Es wäre verlockend zu glauben, dass wir wirklich in einem solchen Land leben. Aber die Zunahme und Normalisierung rassistischer Äusserungen sowie die wiederholten Angriffe auf das Völkerrecht im Parlament in den letzten Jahren, deren Höhepunkt zweifellos die Debatte über die Übernahme des europäischen Asylpakts am 19. Juni dieses Jahres war, zeigen, dass wir von diesen schönen Worten weit entfernt sind. Der Pakt reformiert das Gemeinsame Europäische Asylsystem (GEAS) und stellt einen gravierenden Rückschritt im Asylrecht dar. Er stiess auf viel zu wenig Widerstand.

Sind wir eine Schweiz auf dem Papier, die ihre Werte nur für die Öffentlichkeit zur Schau stellt?

Wo bleibt die Reflexion, wo bleibt die Bedeutung, die der Sicherheit beigemessen wird, wenn soziale und rechtliche Ungleichheiten, die die Hauptursachen für Unsicherheit sind, durch den Vorschlag des Bundesrats, nur die restriktivsten Elemente des EU-Asylpakts zu übernehmen, noch verschärft werden?

Wo bleiben der Mut und die (Selbst-)Bestimmung, wenn die Mehrheit des Parlaments, links und rechts, bereit ist, auf einen Entwurf zur Übernahme des europäischen Asylrechts einzutreten, ohne starke und wirksame Gegenmassnahmen zu ergreifen, die unter anderem die Stellung von Kriegsflüchtlingen verbessern würden?

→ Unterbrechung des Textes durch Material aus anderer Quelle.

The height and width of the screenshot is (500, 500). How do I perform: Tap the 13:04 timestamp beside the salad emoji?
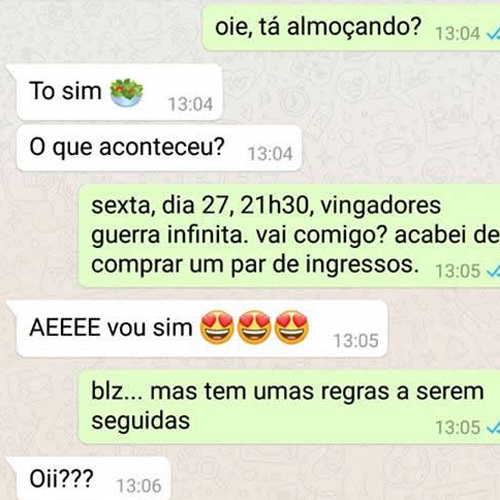190,104

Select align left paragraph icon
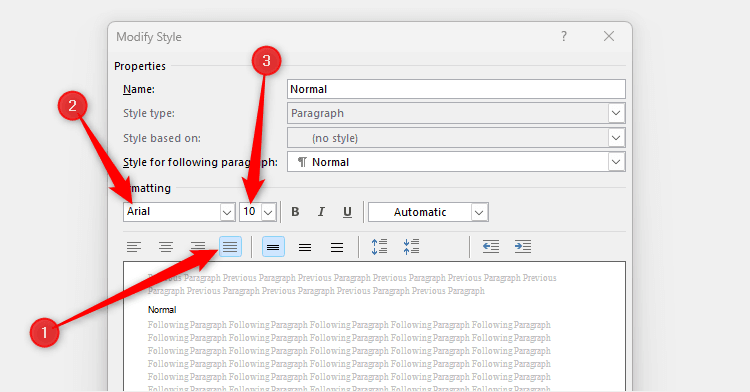point(134,247)
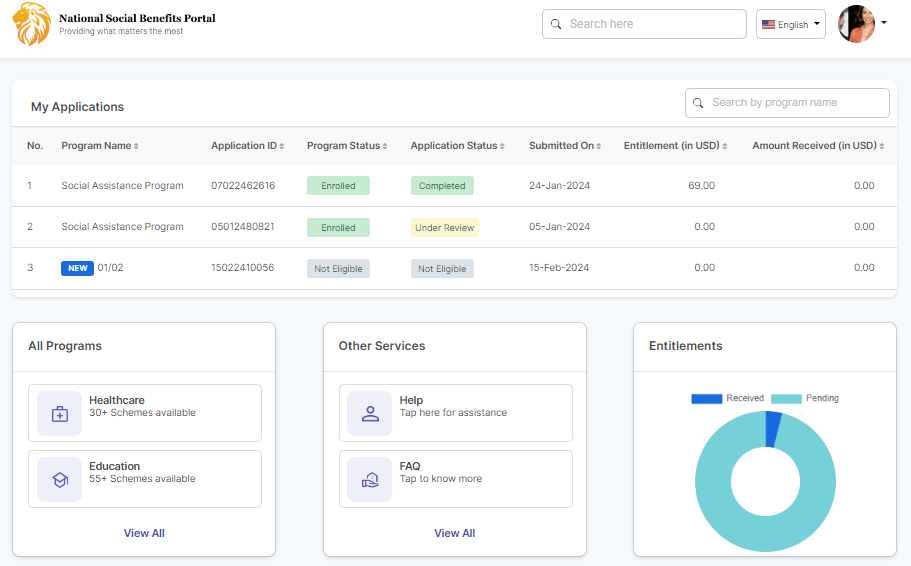Toggle the Pending legend in Entitlements chart
This screenshot has width=911, height=566.
pos(805,398)
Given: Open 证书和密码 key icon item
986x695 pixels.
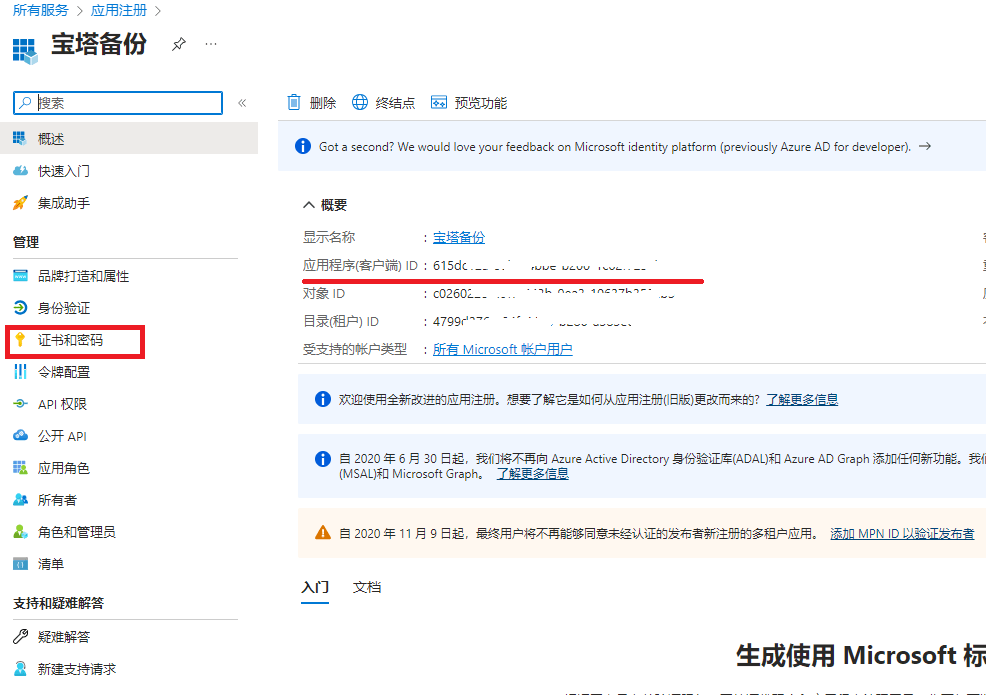Looking at the screenshot, I should [20, 340].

Wo bleibt die Überlegenheit, wenn Mitglieder des Parlaments Menschen als kriminell bezeichnen, die gezwungen sind, illegal Grenzen zu überschreiten, um ihr Leben zu retten, weil die meisten sicheren Einreisewege abgeschafft wurden?

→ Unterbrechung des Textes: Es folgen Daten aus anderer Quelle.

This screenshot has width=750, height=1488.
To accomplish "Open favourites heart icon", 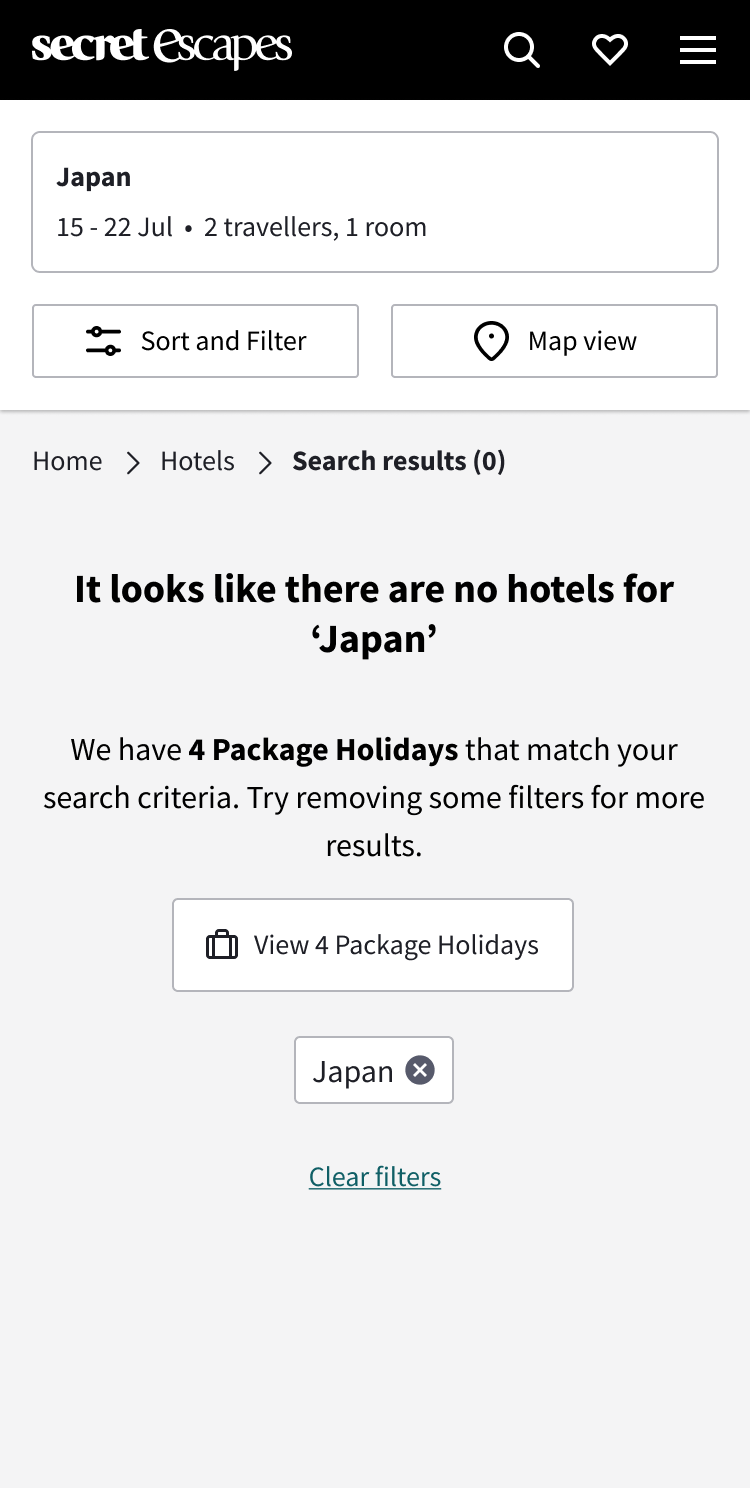I will pyautogui.click(x=610, y=49).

Wo sind die guten Beziehungen zu den europäischen Nachbarn, wenn man einen Pakt akzeptiert, der die Abschottung gegenüber Flüchtlingen an den Aussengrenzen, in den ärmsten Ländern der Union, verstärkt und sich sogar weigert, einen winzigen Teil davon im Rahmen des Solidaritätsmechanismus aufzunehmen?

Wo bleibt die Würdigung der Bewegung, wenn das Parlament akzeptiert, dass Asylsuchende de facto in riesigen, feindseligen Lagern an den Grenzen Europas festgehalten werden?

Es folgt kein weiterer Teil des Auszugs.